I have tried and tried to make these Golden Age writers, their masterpieces, and not so much, work for me as an interested reader. I must confess that trying to turn the pages of Heinlein, Pohl, P Anderson, Arthur C, Silverberg, Sturgeon – I could go on – has been as though I’m trapped in some retrogressive goo made intolerable by their prose and dialogue. Even PK Dick’s, The Man in the High Castle, I could not cop. Is it because of the many decades that have passed? How much the style of writing, the prose, the dialogue, has become more realistic, the plots more energised? Some of the scenarios these writers have built into their novels appear, to me, to be the most banal and narrowly wooden conceived.
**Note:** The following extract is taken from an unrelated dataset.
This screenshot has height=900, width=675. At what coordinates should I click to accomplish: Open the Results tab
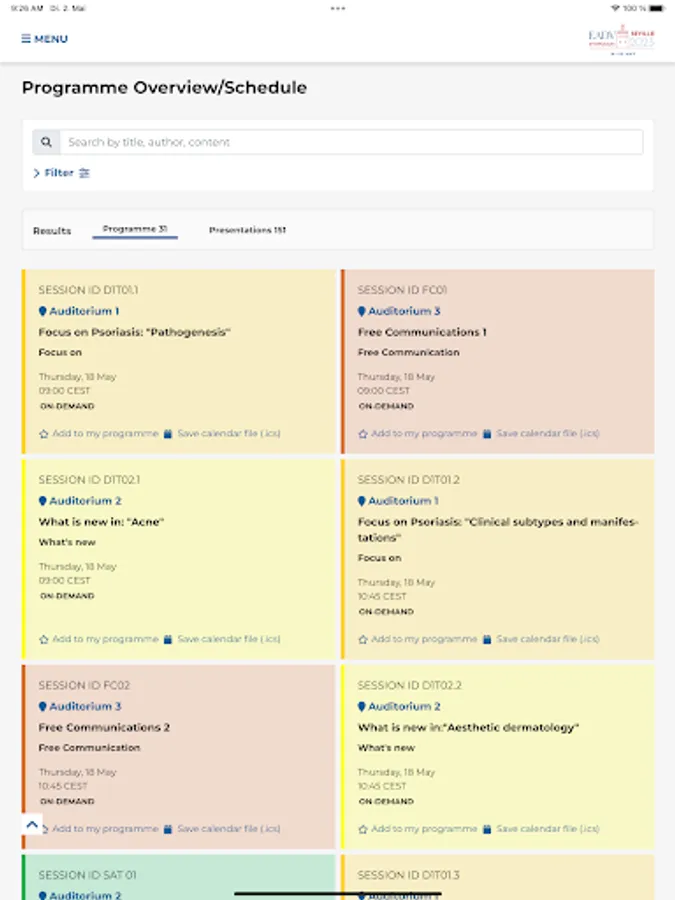(55, 230)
If I search out the best 50, or 100 SF books ever written, I can be sure to unearth – well, you know. I just do not understand this knot of SF sanctity that cannot be cut through. I still own collections of old editions of some of these classics. I pick them up now and again, and thumb through the brittle pages: no no no. I can’t bare it – I put them back.

I will give a get out clause to Ursula le Guin and PJ Farmer – they aren’t in the same boat.

I realise that we now live in a different time, many years after these writers, and allowances must be made, but this has been bothering me for a while. What better way to deal with it than writing about them.